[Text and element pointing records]
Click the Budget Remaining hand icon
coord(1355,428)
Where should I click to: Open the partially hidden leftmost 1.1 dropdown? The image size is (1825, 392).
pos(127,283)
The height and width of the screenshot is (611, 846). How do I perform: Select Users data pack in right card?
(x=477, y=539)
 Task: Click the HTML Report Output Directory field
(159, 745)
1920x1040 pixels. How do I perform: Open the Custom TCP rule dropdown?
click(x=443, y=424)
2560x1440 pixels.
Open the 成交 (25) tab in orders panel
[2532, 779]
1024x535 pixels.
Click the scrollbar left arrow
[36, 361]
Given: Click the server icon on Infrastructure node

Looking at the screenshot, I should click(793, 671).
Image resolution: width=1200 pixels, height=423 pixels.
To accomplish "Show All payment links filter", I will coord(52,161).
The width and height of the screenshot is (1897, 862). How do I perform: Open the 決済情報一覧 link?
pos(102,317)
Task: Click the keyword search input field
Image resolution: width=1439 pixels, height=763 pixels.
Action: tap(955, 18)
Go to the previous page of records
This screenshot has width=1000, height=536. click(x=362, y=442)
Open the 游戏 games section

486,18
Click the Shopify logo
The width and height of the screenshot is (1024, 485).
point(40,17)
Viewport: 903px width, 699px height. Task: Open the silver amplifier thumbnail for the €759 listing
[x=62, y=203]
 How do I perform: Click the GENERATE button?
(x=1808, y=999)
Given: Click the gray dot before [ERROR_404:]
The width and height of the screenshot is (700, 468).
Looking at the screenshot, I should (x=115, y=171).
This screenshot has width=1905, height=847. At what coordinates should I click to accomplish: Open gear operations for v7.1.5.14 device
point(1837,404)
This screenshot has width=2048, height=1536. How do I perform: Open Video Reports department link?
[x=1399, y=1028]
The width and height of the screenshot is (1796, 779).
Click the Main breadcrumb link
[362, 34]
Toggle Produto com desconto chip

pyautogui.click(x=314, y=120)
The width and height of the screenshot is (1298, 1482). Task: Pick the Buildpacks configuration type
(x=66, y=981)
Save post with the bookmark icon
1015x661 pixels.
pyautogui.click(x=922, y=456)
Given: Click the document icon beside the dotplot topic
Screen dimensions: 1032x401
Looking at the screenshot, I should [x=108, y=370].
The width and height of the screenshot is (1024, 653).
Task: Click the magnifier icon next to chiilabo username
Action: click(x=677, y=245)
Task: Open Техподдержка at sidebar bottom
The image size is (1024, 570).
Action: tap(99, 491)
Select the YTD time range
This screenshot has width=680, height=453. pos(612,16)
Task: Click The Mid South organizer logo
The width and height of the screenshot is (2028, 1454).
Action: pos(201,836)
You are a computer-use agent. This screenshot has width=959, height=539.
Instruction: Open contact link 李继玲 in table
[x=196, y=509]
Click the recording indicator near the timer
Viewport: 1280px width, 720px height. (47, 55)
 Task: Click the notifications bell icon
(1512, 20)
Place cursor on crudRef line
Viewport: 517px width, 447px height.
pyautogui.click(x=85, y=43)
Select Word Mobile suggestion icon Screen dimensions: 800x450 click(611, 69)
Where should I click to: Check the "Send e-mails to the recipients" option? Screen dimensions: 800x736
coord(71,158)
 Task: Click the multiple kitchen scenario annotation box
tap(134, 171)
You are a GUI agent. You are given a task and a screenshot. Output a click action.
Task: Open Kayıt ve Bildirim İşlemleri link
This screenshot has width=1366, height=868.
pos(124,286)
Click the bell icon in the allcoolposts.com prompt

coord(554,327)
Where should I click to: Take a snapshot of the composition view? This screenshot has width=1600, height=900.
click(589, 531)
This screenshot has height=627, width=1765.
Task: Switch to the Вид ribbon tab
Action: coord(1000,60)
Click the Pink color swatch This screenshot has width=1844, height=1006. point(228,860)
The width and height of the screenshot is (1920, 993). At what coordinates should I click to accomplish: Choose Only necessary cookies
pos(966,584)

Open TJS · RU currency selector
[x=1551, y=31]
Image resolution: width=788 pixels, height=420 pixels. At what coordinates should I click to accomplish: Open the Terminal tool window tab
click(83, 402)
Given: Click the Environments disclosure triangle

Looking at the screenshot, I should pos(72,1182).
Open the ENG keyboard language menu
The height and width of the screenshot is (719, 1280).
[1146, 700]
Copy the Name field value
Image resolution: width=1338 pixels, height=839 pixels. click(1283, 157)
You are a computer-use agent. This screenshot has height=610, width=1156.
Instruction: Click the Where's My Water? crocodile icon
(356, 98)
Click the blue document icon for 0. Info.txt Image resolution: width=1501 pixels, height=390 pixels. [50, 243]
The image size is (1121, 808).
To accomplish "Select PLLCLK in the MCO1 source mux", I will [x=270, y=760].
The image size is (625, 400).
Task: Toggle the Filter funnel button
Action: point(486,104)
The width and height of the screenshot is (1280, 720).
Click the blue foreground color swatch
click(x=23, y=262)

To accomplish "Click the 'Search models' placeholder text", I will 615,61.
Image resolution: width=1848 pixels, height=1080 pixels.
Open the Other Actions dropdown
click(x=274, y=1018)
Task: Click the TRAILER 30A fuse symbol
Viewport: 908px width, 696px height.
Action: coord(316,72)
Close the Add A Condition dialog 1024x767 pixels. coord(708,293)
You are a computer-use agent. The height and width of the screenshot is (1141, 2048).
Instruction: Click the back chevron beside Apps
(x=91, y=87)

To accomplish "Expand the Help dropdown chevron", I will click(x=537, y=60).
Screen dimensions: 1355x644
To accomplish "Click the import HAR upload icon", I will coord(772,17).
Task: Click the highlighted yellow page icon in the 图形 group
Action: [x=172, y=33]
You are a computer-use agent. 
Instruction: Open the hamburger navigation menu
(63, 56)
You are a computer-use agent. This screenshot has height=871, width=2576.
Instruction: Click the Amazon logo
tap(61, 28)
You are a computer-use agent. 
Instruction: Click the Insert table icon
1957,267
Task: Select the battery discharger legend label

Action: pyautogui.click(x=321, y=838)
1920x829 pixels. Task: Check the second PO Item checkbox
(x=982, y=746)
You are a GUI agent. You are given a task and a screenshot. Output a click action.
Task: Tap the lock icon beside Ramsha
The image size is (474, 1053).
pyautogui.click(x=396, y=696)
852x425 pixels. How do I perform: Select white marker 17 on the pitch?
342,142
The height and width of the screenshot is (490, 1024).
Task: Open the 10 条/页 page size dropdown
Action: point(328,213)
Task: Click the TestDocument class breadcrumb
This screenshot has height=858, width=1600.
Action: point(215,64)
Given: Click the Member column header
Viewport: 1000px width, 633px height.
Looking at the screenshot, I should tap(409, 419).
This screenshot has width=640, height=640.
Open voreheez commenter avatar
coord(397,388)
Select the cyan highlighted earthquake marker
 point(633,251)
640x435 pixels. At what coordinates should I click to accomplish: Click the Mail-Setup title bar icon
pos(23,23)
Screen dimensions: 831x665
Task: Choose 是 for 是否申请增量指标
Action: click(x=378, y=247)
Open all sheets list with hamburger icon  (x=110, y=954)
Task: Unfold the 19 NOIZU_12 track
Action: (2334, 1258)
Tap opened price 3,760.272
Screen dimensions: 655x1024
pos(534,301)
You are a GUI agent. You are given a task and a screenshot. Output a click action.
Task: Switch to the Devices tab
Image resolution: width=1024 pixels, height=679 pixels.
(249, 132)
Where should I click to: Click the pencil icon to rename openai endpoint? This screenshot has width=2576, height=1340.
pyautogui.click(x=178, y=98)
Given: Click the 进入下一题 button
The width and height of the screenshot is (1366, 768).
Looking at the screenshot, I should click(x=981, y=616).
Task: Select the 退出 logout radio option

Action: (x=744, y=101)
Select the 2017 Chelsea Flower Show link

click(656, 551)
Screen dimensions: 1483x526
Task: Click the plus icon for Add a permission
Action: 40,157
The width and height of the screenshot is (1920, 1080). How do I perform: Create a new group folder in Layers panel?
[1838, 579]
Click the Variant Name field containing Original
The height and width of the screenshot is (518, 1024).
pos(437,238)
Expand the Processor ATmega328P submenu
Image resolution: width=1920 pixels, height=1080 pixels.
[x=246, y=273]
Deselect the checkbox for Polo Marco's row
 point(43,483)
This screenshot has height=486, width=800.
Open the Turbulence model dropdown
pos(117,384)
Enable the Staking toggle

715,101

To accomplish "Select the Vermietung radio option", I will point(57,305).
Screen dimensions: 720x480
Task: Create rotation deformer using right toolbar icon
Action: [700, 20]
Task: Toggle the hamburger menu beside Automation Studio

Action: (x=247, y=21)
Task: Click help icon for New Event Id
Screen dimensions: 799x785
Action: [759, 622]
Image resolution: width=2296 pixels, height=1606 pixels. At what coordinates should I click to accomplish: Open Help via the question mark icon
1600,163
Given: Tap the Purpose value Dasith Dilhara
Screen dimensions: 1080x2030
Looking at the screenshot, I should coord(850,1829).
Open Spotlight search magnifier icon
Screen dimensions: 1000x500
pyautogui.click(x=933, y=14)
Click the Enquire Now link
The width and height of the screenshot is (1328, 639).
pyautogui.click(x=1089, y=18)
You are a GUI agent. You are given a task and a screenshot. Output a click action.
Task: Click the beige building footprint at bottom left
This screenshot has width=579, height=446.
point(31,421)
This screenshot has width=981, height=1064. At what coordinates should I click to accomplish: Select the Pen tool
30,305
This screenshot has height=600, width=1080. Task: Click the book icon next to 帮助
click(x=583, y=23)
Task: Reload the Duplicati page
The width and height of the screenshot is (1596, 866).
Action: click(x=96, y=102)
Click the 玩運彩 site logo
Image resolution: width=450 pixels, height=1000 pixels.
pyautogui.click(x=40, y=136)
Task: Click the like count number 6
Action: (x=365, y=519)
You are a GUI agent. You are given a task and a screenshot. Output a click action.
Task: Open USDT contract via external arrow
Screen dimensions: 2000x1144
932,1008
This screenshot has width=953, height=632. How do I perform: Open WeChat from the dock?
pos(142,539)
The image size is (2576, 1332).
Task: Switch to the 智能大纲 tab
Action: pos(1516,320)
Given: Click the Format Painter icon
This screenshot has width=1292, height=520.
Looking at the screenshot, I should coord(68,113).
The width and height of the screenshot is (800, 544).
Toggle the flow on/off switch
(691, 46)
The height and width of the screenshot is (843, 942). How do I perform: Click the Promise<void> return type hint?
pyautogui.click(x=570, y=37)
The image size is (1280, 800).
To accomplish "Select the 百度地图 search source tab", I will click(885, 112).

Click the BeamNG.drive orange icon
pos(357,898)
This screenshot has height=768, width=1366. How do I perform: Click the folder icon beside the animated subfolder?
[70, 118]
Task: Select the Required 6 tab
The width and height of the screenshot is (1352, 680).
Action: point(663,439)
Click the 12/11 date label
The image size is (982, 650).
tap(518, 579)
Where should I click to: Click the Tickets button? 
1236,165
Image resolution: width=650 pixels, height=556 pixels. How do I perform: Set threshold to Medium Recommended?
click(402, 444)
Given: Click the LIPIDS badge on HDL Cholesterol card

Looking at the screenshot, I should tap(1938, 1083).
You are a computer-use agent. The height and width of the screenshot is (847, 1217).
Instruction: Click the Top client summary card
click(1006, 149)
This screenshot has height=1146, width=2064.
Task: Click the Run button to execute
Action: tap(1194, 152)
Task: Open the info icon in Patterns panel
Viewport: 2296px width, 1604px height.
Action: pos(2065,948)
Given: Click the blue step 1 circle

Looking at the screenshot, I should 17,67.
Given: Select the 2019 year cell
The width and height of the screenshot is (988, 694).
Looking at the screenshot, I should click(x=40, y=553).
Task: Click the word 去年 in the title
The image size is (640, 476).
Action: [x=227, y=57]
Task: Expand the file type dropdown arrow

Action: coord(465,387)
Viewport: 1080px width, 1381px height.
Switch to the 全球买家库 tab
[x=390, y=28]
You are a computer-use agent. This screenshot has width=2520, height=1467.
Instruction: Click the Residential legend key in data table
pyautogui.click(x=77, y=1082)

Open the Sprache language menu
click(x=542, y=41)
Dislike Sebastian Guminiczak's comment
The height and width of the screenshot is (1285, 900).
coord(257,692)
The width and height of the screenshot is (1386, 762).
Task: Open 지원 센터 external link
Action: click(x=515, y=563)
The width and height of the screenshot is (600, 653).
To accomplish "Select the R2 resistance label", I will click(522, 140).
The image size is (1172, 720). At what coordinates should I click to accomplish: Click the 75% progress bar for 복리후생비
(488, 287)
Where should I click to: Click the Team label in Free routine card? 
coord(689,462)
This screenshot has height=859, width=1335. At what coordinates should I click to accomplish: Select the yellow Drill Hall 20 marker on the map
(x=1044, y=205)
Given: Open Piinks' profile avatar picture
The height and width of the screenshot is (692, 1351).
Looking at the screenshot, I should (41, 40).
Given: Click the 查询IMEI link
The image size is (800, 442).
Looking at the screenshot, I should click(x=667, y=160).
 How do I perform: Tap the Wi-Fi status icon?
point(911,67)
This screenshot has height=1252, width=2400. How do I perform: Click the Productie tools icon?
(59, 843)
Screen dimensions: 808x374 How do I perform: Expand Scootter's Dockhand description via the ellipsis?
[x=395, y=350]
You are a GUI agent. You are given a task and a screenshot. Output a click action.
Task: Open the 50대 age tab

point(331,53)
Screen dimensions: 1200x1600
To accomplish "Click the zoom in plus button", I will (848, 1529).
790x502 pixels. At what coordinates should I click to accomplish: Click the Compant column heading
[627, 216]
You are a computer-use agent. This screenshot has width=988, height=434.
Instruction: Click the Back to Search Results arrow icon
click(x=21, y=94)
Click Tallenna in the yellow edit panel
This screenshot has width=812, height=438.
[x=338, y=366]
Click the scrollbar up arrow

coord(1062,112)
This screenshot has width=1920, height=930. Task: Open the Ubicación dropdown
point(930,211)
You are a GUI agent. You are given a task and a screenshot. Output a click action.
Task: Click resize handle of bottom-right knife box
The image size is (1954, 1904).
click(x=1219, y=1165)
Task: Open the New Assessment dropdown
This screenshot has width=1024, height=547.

EXERCISE DIRECTIONS: Reproduce the lines above, the stretch from the line containing "Image resolution: width=788" through the line containing "I will 615,61.", unchanged.

FULL SOLUTION:
Image resolution: width=788 pixels, height=420 pixels. At what coordinates should I click to accomplish: Open the Terminal tool window tab
click(83, 402)
Given: Click the Environments disclosure triangle

Looking at the screenshot, I should pos(72,1182).
Open the ENG keyboard language menu
The height and width of the screenshot is (719, 1280).
[1146, 700]
Copy the Name field value
Image resolution: width=1338 pixels, height=839 pixels. click(1283, 157)
You are a computer-use agent. This screenshot has height=610, width=1156.
Instruction: Click the Where's My Water? crocodile icon
(356, 98)
Click the blue document icon for 0. Info.txt Image resolution: width=1501 pixels, height=390 pixels. [50, 243]
The image size is (1121, 808).
To accomplish "Select PLLCLK in the MCO1 source mux", I will [x=270, y=760].
The image size is (625, 400).
Task: Toggle the Filter funnel button
Action: point(486,104)
The width and height of the screenshot is (1280, 720).
Click the blue foreground color swatch
click(x=23, y=262)

To accomplish "Click the 'Search models' placeholder text", I will 615,61.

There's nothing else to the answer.